:: Exercise text ::
After that, we initialize the "llm" instance that we are going to use - ChatOpenAI
A comment on the temperature, from OpenAI's documentation -
"Higher values like 0.8 will make the output more random, while lower values like 0.2 will make it more focused and deterministic."
That's why we are using 0
- to get the most focused & deterministic result possible.
The chain
Now, we construct a chain, that's specifically designed for "question answering over documents with sources", that's coming straight from langchain
.
The retriever that we use is basically the retriever representation of our Chroma database.
Again, the retriever is a simple abstraction that can get relevant documents, from a certain source.
The interface looks like this:
class BaseRetriever(ABC):
@abstractmethod
def get_relevant_documents(self, query: str) -> List[Document]:
"""Get documents relevant for a query.
Args:
query: string to find relevant documents for
Returns:
List of relevant documents
"""
Something that initially threw me off was chain_type="stuff"
, which, turns out is not a random placeholder, but rather a valid value. More detailed explanation around different chain types can be found here.
Additionally, we pass {"verbose": True}
, so we can see the final prompt that's going to be sent to ChatGPT.
Seeing the final prompt can really help you understand what langchain
is trying to do, so the result can be meaningful. And yes, it does include some random stuff, as an additional context for the LLM.
This text caught me by surprise and I ended up looking closely at what I've scraped, because it was really non-Django related.
We are effectively "prompt engineering" for a factual response.
And with that - we have our little Python application ready 🎉
We can finish it off with the following:
def main():
query = input("Ask a question related to Django: ")
result = answer_query(query)
print(result["answer"])
print(result["sources"])
if __name__ == "__main__":
main()
The code snippets and examples are based on the following documents:
- https://python.langchain.com/en/latest/use_cases/question_answering.html
- https://docs.langchain.com/docs/use-cases/qa-docs
- https://python.langchain.com/en/latest/modules/chains/index_examples/question_answering.html
- https://python.langchain.com/en/latest/modules/chains/index_examples/qa_with_sources.html
- https://python.langchain.com/en/latest/modules/chains/index_examples/vector_db_qa.html
- https://python.langchain.com/en/latest/modules/chains/index_examples/vector_db_qa_with_sources.html
Where do we go from here?

:: Work instructions ::
1: In the langchain walkthrough, what temperature value is used, and why?
2: Rewrite the part of the langchain walkthrough that opens with the words containing "result = answer_query(query)" and closes with "go from here?", changing "result" to "response".
The listing comes from a different source than the langchain walkthrough.

:: Dataset content ::

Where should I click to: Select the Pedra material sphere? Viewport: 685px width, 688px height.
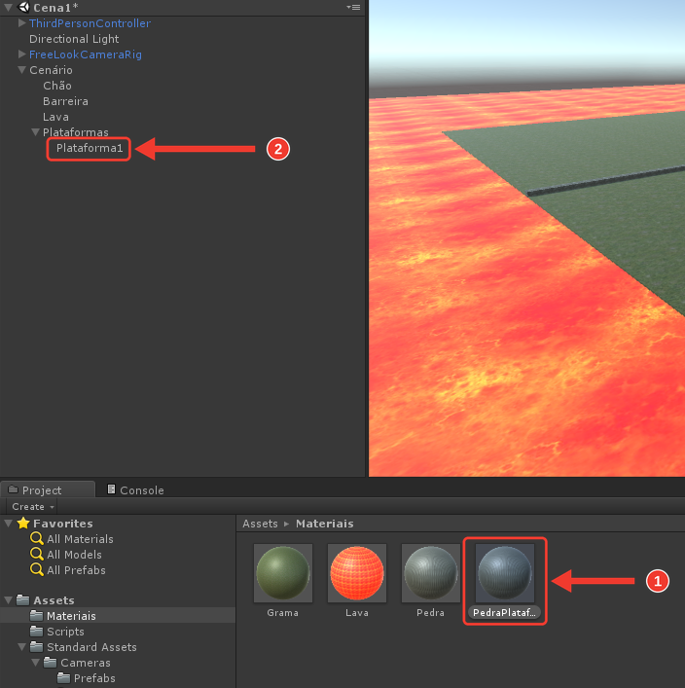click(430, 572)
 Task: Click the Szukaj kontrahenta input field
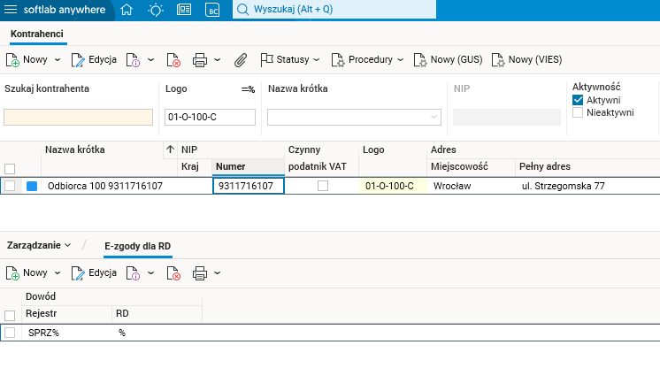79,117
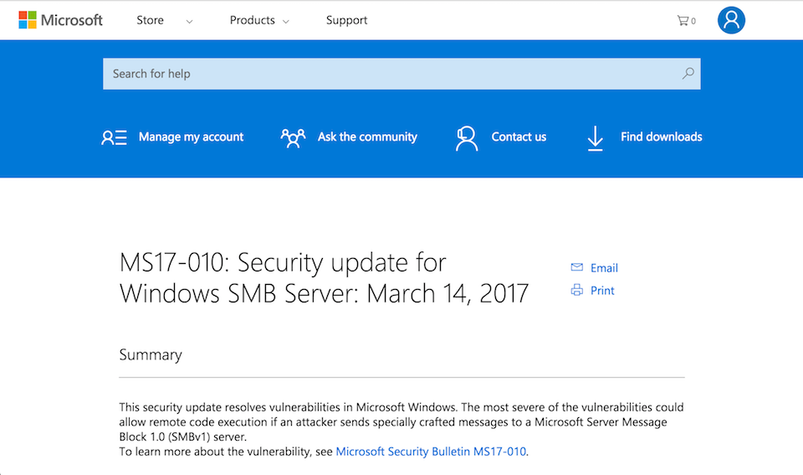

:: Solutions below ::
1: A temperature of 0, to get the most focused and deterministic result possible.

2:
response = answer_query(query)
print(response["answer"])
print(response["sources"])
if __name__ == "__main__":
main()
The code snippets and examples are based on the following documents:
- https://python.langchain.com/en/latest/use_cases/question_answering.html
- https://docs.langchain.com/docs/use-cases/qa-docs
- https://python.langchain.com/en/latest/modules/chains/index_examples/question_answering.html
- https://python.langchain.com/en/latest/modules/chains/index_examples/qa_with_sources.html
- https://python.langchain.com/en/latest/modules/chains/index_examples/vector_db_qa.html
- https://python.langchain.com/en/latest/modules/chains/index_examples/vector_db_qa_with_sources.html
Where do we go from here?